Я уже говорил о существовании разных реальностей и об иерархии реальности. Понимая, что это тоже только человеческие «карты местности», мы должны признать, что существование «запредельного», будь то чисто квантовые состояния, акаузальные связи и мистические феномены, «лишний раз говорит о том, что первичные законы и истинные связи между событиями (на восточном языке — карма) устанавливаются и хранятся не в нашем классическом “термодинамическом” мире, а в вышних “квантовых” мирах» *. (* Автор цитирует В. Ю. Ирхина и М. И. Кацнельсона).

Конвенциальность науки


Наука — не более чем совокупность договорных воззрений ведущих ученых, отвечающих данному историческому моменту. Меняется момент — радикально меняются воззрения.

О договорном характере знания свидетельствует тот очевидный факт, что отказ от старых взглядов и принятие новых происходит после того, как некоторое критическое число ученых соглашается принять новую парадигму. Скажем, совсем недалеко ушло то время, когда все люди были едины во мнении, что Земля плоская, а во времена Ньютона — что Вселенная носит статический, а не динамический характер. И уж только каких-то 15 лет тому назад, научное сообщество, считало, что расширение Вселенной происходит с постоянной скоростью, а не ускоренно, как выяснилось в самое последнее время.

УСЛОВИЕ ЗАДАЧИ 1: Перечислите все прежние общепринятые взгляды, которые отрывок приводит как примеры смены научных воззрений.
УСЛОВИЕ ЗАДАЧИ 2: Напишите продолжение отрывка о договорном характере научного знания, начав сразу после его последнего предложения.

СТРОКИ НАБОРА ДАННЫХ:
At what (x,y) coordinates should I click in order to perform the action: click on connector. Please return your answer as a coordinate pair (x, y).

...

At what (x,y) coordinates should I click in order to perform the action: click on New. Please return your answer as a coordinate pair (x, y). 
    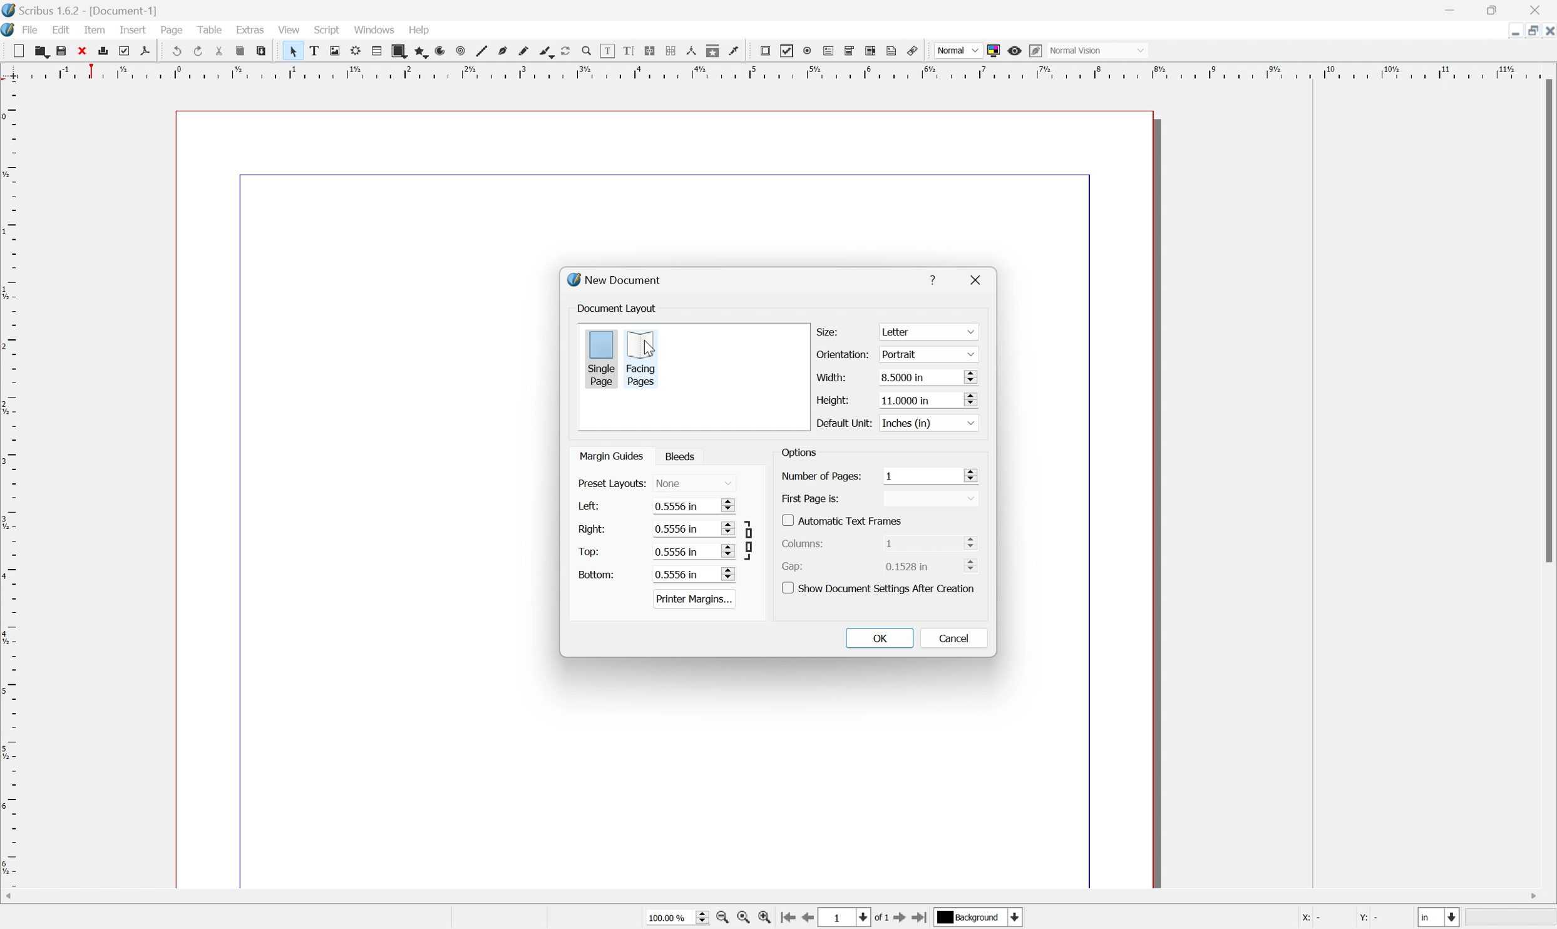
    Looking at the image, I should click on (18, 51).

--

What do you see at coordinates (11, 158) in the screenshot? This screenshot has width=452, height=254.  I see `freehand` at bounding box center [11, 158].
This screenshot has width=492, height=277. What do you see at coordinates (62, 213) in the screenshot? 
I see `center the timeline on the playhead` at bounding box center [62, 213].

ОТВЕТ 1:
- Земля плоская.
- Вселенная носит статический, а не динамический характер (во времена Ньютона).
- Расширение Вселенной происходит с постоянной скоростью, а не ускоренно (так считало научное сообщество каких-то 15 лет назад).

ОТВЕТ 2:
Знание передается от творцов науки к ее «массам» путем «заражения»: здесь вполне уместен термин «эпидемии» — сначала новой идеей «заражается» первый носитель «инфекции», он передает «инфекцию» своему окружению, постепенно «иммунитет» научного сообщества по отношению к «невозможному» ослабевает, а наиболее «продвинутые» профессора доводят новую конвенцию до умов нового поколения. Задача облегчается нежеланием детей жить по законам «Домостроя».

Кстати, идея науки как соглашения принадлежит отнюдь не Анри Пуанкаре: уже Эпикур считал, что существует множество естественных и альтернативных объяснений природы и что выбор всегда в руках взыскующего.

Как это не покажется удивительным, но даже А. Эйнштейн, веривший в «объективность» науки и в непоколебимость ее принципов, говорил Н. Бору: «Может быть, стоило бы нам, физикам, договориться о каких-либо общих основаниях, о чем-то общем, что мы твердо будем считать положительным, и уж затем переходить к дискуссиям?».

Г. Коллинз и Т. Пинч, анализируя цели и методы науки в книге «Что каждый должен знать о науке, или Голем», пришли к заключению, что достижение консенсуса — не менее важное побуждение ученых, чем обретение истины. Подчеркивая социальный аспект знания и необходимость достижения соглашения внутри научного сообщества, Коллинз и Пинч сделали далеко идущий вывод, что убеждение, будто ученые стремятся к объективной истине — не более чем миф, которым научное сообщество руководствуется в попытке достичь консенсуса. Согласие — важнейший элемент научного творчества, без которого, невозможно развитие науки. Авторы называют «наивным реализмом» широко распространенное мнение, будто цель науки — открытие природы вещей; на самом деле «объективность» — лишь прикрытие для истинной цели — достижения консенсуса между учеными, преодоления разногласий путем создания моделей, устраивающих большинство. Социальный и психологический аспект науки не менее важен, чем дедукция или индукция.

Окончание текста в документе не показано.